• **Brief**
Print the line that contains "Image resolution: width=434", then every line after it until the entries end, exactly as they read; do not include pictures.

• **Material provided**
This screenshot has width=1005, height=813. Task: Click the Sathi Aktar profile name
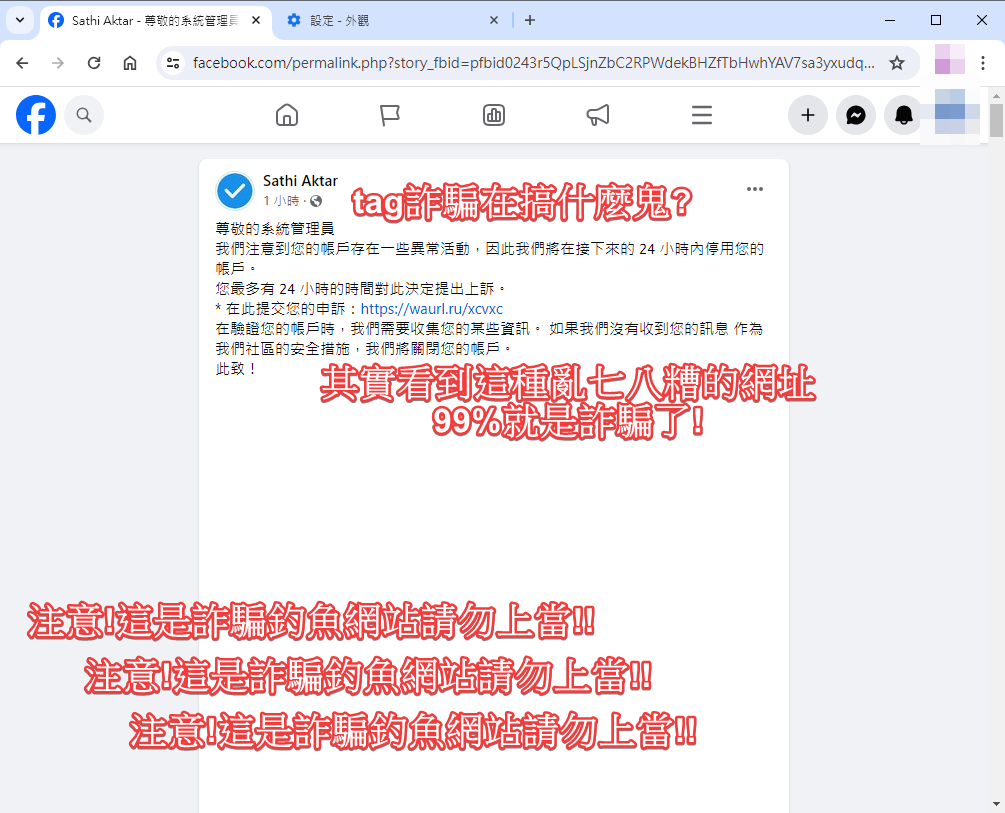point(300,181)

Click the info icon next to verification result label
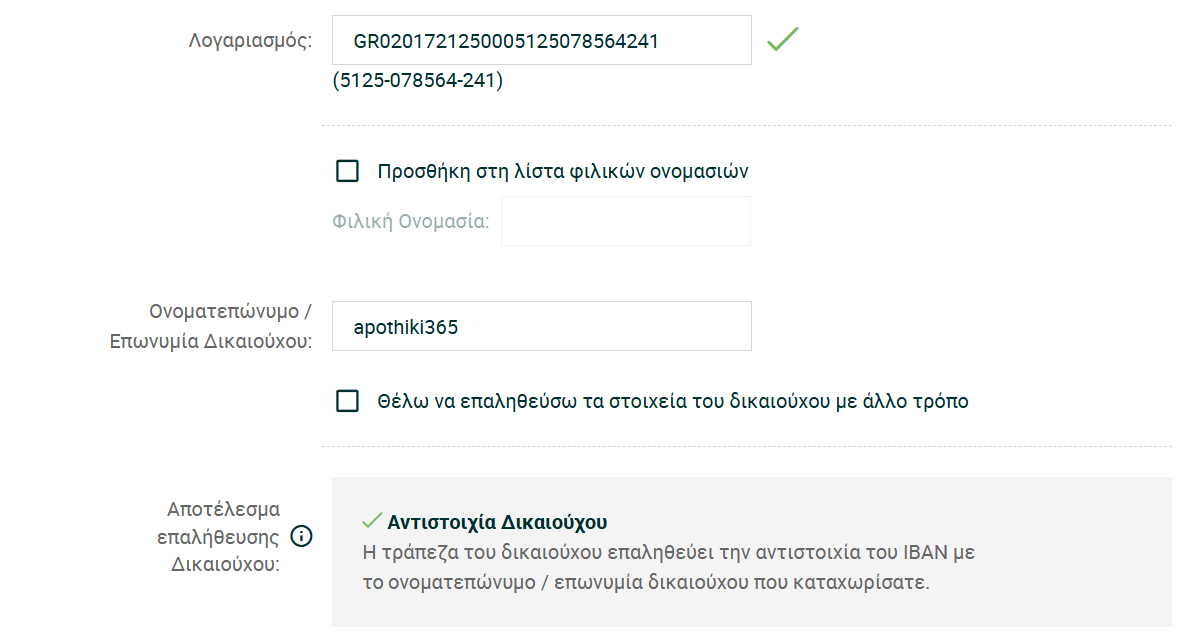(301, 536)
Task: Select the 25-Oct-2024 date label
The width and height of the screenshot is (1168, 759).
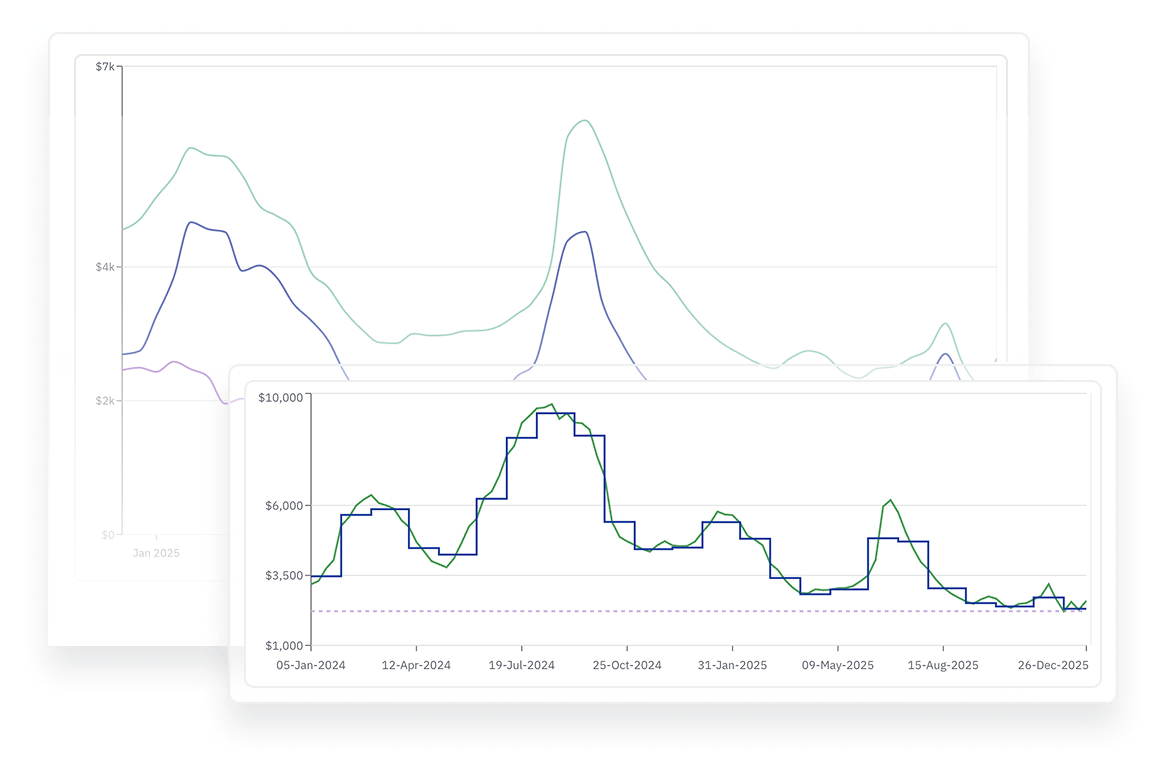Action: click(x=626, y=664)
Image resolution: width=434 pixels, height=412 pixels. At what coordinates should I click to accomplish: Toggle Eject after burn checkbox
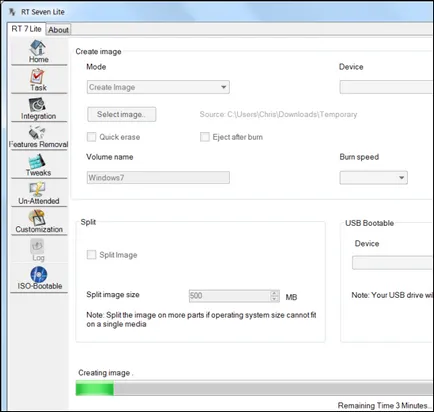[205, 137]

• **Result**
Image resolution: width=434 pixels, height=412 pixels. At what coordinates should I click to accomplish: Toggle Eject after burn checkbox
[205, 137]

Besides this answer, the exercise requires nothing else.